Però, cosa curiosa, questi due sistemi di valutazione della forza di apertura di una mano, pur per vie diametralmente opposte, giungono a risultati rigorosamente identici tenendo conto Albarran, anche delle distribuzioni possibili fra le più frequenti, alle quali assegnare un punteggio. Vediamole:
4-3-3-3 = 0 Distribuzione nota come “ la bara del bridge”.
4-4-3-2 = 1
5-3-3-2 = 1
5-4-3-2 = 2
5-4-3-1 = 2
4-4-4-1 = 2
6-3-2-2 = 2
5-5-2-1 = 3
6-4-2-1 = 3
5-4-4-0 = 3
Eugenio Chiaradia, francamente non sappiamo se prima o dopo Pierre Albarran, ha seguito gli stessi criteri del mito francese, ma utilizzando il segno +, in negativo o in positivo, per una valutazione ancor più precisa dando al segno stesso il valore del 25%. Per esempio per un K secco si toglie 1 punto + mentre al K secondo di cartina si toglie un +. Potremmo continuare a lungo sulla spiegazione dei valori addizionali di partenza, così li chiama il Professore, valori comunque che, come quelli di scuola francese con qualche sfumatura di differenza, seguono lo stesso criterio base valutativo.
Preferiamo dunque, facendo riferimento al metodo Albarran, mixato alle sfumature più importanti della scuola napoletana, proporvi delle tabelline semplici che vi rendano la valutazione iniziale più agevole da effettuare e soprattutto la metodologia da ricordare e memorizzare.
Alle note sopra riportate ricordate tre principi fondamentali:
- quando la mano non contiene nemmeno 1 Asso, togliete 1 punto.
- togliete
1 punto per un J secco, 2 punti per una
Q secca o una figura di Q-J secchi e 3
punti in meno quando la mano contiene un K secco. Su quest’ultima ipotesi.
K secco, non
condividiamo come
fa del resto la scuola napoletana, la detrazione di 3 punti. Toglierne 2 ci
pare una valutazione saggia,
tenendo presente che Chiaradia toglie 1 punto +. Questo caso
limite deve essere valutato, ci pare, dalla sensibilità del singolo giocatore sul da farsi.
La
presenza al tavolo, la situazione del vostro score, l’aggressività o meno del
vostro stile di
gioco, sono l’ago della bilancia.
- quando
la mano contiene plus valori come 10-9
nello stesso colore o tre 10 è prudente
aggiungere 1 punto, soprattutto se stiamo andando a giocare un contratto a SA.
Quando
la mano contiene onori bassi isolari, come la figura Q x x, è bene stare
con i piedi ben piantati a terra. Questa figura non è certo un plus
valore, a parte i 2 punti che
assegniamo alla Q.
Tutte queste valutazioni non toccano per nulla la regola di Lawrence, che molti di voi conoscono come la regola del 15, che va applicata ignorando tutte le variabili qui indicate in quanto la Lawrence si basa sulla presenza di una quarta onorata di ♠.

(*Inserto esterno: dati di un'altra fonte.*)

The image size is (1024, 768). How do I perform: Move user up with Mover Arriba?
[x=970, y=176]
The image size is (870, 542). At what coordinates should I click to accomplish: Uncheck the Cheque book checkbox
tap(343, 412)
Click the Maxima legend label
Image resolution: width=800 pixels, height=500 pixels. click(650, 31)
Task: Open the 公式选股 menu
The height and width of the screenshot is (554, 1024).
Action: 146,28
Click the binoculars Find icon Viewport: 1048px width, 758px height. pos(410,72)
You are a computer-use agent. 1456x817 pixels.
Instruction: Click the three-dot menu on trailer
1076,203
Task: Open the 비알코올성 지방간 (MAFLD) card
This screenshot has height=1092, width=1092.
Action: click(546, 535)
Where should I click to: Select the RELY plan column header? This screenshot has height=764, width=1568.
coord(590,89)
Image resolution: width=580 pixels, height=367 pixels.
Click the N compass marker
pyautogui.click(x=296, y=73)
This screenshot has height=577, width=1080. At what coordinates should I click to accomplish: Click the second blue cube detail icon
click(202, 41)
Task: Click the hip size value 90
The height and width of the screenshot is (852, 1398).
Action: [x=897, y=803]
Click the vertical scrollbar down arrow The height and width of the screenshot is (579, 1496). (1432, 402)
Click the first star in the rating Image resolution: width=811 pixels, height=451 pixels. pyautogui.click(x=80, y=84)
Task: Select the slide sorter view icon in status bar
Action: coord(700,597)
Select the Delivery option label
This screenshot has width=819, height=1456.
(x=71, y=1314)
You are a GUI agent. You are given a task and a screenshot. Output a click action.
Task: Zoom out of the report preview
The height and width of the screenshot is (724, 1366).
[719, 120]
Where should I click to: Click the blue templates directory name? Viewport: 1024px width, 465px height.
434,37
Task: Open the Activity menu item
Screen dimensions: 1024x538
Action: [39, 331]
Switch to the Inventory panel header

Ci pare superfluo sottolineare che quanto sopra esposto vale come valutazione di inizio quando ci domandiamo se con quelle carte si deve o non deve aprire. Le varianti delle valutazioni iniziali dipendono dalla dichiarazione successiva.
I corti hanno valore teorico d’inizio, ma acquistano valore reale solo dopo aver verificato dalla dichiarazione col compagno, la posizione dei corti stessi. Se un corto cade sulla lunga del compagno ha un valore minore rispetto a un corto che coincide con una terna di scartine del compagno. Sono note banali, ma servono per chiarire le idee. A-K-Q del morto sulla chicane del dichiarante nello stesso colore, non servono a nulla, mentre la stessa figura A-K-Q del morto su tre scartine del compagno copre tre perdenti.
Quindi i valori di apertura di corto si contano salvo svalutarli o confermarli nel corso della licita. Sono elementi di valutazione variabili.